La bomba peristáltica: principios y componentes

¿Qué es una bomba peristáltica?

Desde una perspectiva profesional, una bomba peristáltica es un tipo de bomba volumétrica de desplazamiento positivo. Su principio de funcionamiento se basa en la compresión y expansión periódicas de un tubo flexible:

El motor proporciona la potencia necesaria para impulsar la rotación del rotor (equipado con múltiples rodillos) dentro del cabezal de la bomba. A medida que el rotor gira, los rodillos comprimen continuamente el tubo elástico en el cabezal de la bomba, formando cámaras selladas temporales en su interior. Al avanzar los rodillos, estas cámaras selladas se desplazan en la dirección de suministro del fluido, empujándolo hacia la salida.

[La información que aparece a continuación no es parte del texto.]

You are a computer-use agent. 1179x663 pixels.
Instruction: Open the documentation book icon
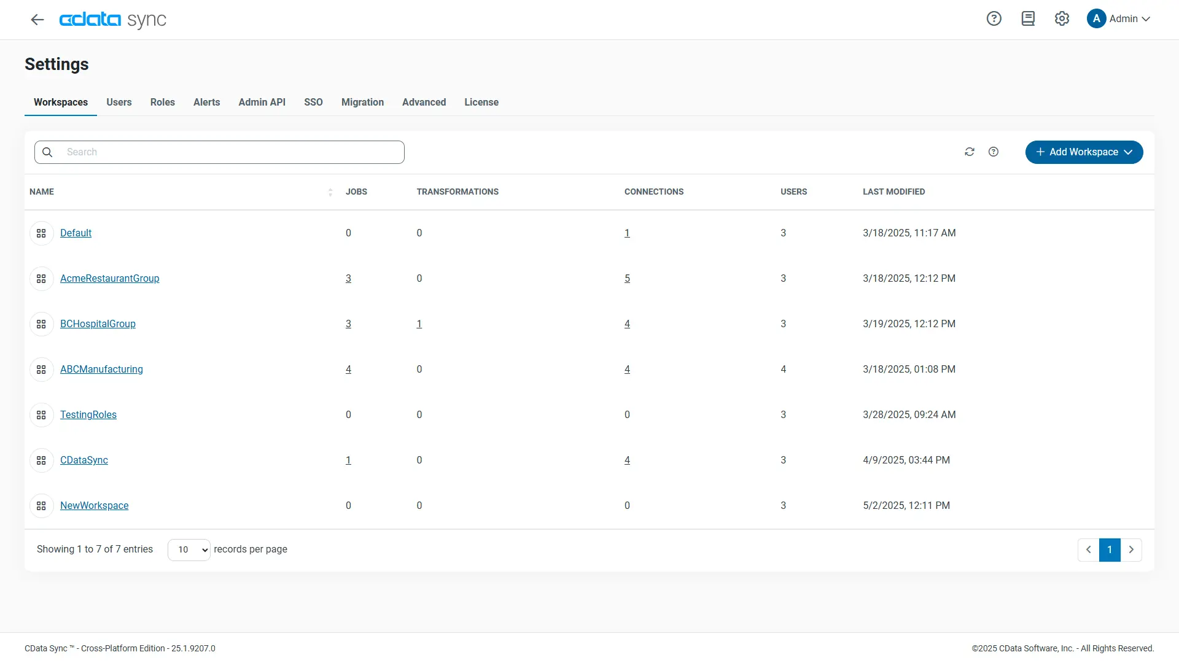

Cuando un rodillo se aleja de una sección del tubo, este rebota debido a su propia elasticidad, restaurando el volumen de la cavidad interna y aspirando nuevo fluido desde la entrada. Este ciclo se repite para lograr un suministro continuo y unidireccional de fluido. ¿Aún no lo entiendes del todo? Pensemos en una acción cotidiana: sujeta una pajita con el dedo y empuja hacia adelante; el líquido fluirá en la dirección en la que se mueva tu dedo. Una bomba peristáltica es esencialmente una "versión mecánica de 'dedo + pajita'": utiliza un rodillo accionado por motor para reemplazar el dedo y un tubo elástico para reemplazar la pajita. Al comprimir continuamente el tubo con el rodillo, se consigue que el fluido fluya unidireccionalmente dentro del tubo.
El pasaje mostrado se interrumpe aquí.